TASK GOAL :: Which lines run from the line with "Task: Open the Product Id lookup icon" through the line with "Task: Tap the 618 badge on product image" in the entries below? Print them exactly, both ends included, and nothing more.

LISTED ENTRIES ::

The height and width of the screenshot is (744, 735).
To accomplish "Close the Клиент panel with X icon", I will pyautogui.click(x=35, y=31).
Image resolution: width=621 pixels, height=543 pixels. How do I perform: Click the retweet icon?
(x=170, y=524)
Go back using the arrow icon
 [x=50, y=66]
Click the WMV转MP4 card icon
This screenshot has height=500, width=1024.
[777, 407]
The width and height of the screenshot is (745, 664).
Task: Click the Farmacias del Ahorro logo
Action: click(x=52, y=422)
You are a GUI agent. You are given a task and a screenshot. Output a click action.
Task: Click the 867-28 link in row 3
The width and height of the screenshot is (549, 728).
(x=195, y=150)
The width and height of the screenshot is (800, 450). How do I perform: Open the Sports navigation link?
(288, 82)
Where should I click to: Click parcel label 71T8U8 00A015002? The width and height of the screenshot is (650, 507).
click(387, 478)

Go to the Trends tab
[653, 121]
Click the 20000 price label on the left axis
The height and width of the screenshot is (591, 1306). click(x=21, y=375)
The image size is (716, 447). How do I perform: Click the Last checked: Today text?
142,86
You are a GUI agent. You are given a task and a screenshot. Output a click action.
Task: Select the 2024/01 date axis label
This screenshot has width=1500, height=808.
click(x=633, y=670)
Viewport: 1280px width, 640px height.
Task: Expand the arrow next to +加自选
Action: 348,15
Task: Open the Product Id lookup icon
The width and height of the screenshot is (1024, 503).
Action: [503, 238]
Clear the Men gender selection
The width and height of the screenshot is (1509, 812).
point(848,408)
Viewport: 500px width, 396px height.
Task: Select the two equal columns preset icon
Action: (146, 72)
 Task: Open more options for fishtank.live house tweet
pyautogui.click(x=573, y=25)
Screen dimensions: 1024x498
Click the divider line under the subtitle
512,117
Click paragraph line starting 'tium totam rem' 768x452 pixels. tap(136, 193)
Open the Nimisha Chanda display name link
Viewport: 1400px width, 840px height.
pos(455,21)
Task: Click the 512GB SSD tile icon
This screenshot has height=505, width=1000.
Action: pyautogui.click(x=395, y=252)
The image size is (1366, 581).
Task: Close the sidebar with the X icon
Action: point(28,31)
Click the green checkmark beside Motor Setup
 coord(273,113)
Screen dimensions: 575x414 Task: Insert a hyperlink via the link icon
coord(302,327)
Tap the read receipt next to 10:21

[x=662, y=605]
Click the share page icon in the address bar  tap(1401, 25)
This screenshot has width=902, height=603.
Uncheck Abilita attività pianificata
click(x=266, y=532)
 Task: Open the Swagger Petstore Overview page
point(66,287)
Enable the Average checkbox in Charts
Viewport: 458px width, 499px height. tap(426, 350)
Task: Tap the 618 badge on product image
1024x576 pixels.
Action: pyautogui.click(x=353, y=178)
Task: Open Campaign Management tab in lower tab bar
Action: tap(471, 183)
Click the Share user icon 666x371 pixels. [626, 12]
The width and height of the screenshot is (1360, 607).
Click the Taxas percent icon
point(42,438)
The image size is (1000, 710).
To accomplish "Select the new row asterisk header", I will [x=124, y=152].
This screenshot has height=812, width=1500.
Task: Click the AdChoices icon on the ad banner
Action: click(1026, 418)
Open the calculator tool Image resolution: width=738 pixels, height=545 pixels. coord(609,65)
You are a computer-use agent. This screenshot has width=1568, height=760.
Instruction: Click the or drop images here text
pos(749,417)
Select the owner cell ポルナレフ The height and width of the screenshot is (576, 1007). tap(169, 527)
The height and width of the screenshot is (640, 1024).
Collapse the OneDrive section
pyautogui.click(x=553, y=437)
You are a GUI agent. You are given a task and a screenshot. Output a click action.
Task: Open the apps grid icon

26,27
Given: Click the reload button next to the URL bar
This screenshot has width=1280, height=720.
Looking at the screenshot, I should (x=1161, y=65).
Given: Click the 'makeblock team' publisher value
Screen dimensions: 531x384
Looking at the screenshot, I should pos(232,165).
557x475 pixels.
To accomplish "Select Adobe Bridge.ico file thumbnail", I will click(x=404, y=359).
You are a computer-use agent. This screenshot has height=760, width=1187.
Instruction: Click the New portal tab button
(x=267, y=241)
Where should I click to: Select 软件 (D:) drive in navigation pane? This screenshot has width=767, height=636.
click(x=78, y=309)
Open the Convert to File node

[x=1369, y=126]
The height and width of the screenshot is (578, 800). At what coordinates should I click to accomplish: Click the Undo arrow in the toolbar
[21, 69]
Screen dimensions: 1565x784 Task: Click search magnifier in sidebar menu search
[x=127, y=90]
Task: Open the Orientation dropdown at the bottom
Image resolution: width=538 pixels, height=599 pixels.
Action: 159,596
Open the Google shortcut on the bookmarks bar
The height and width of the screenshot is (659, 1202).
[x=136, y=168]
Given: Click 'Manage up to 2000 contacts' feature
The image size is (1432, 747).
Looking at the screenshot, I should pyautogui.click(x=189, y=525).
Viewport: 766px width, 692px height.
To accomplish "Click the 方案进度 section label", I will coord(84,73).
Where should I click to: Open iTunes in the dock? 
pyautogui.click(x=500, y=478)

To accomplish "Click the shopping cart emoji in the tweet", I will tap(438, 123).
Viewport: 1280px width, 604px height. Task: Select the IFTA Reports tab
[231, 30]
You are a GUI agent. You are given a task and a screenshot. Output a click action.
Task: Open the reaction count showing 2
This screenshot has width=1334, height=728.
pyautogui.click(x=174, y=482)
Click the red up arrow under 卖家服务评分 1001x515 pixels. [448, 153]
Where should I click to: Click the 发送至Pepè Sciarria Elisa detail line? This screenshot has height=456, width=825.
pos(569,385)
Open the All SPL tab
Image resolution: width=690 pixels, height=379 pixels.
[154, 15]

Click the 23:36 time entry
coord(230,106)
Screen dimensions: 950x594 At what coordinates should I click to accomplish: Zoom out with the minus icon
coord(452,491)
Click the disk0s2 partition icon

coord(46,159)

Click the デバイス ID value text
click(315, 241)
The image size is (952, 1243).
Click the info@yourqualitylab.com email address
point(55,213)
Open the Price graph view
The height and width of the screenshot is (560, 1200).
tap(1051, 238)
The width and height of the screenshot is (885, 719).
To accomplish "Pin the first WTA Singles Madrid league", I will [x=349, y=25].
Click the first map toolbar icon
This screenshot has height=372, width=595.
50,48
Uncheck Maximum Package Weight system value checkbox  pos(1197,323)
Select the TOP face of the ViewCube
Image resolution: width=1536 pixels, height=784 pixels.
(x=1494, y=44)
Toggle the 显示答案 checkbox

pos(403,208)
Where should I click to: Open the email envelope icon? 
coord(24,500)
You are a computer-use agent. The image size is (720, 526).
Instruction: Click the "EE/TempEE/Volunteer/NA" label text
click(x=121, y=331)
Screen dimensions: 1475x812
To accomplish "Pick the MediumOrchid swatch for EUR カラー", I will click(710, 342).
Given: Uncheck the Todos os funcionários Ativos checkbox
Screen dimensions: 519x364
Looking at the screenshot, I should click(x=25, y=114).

RESULT ::
Task: Open the Product Id lookup icon
The width and height of the screenshot is (1024, 503).
Action: [503, 238]
Clear the Men gender selection
The width and height of the screenshot is (1509, 812).
point(848,408)
Viewport: 500px width, 396px height.
Task: Select the two equal columns preset icon
Action: (146, 72)
 Task: Open more options for fishtank.live house tweet
pyautogui.click(x=573, y=25)
Screen dimensions: 1024x498
Click the divider line under the subtitle
512,117
Click paragraph line starting 'tium totam rem' 768x452 pixels. tap(136, 193)
Open the Nimisha Chanda display name link
Viewport: 1400px width, 840px height.
pos(455,21)
Task: Click the 512GB SSD tile icon
This screenshot has height=505, width=1000.
Action: pyautogui.click(x=395, y=252)
The image size is (1366, 581).
Task: Close the sidebar with the X icon
Action: point(28,31)
Click the green checkmark beside Motor Setup
 coord(273,113)
Screen dimensions: 575x414 Task: Insert a hyperlink via the link icon
coord(302,327)
Tap the read receipt next to 10:21

[x=662, y=605]
Click the share page icon in the address bar  tap(1401, 25)
This screenshot has width=902, height=603.
Uncheck Abilita attività pianificata
click(x=266, y=532)
 Task: Open the Swagger Petstore Overview page
point(66,287)
Enable the Average checkbox in Charts
Viewport: 458px width, 499px height. tap(426, 350)
Task: Tap the 618 badge on product image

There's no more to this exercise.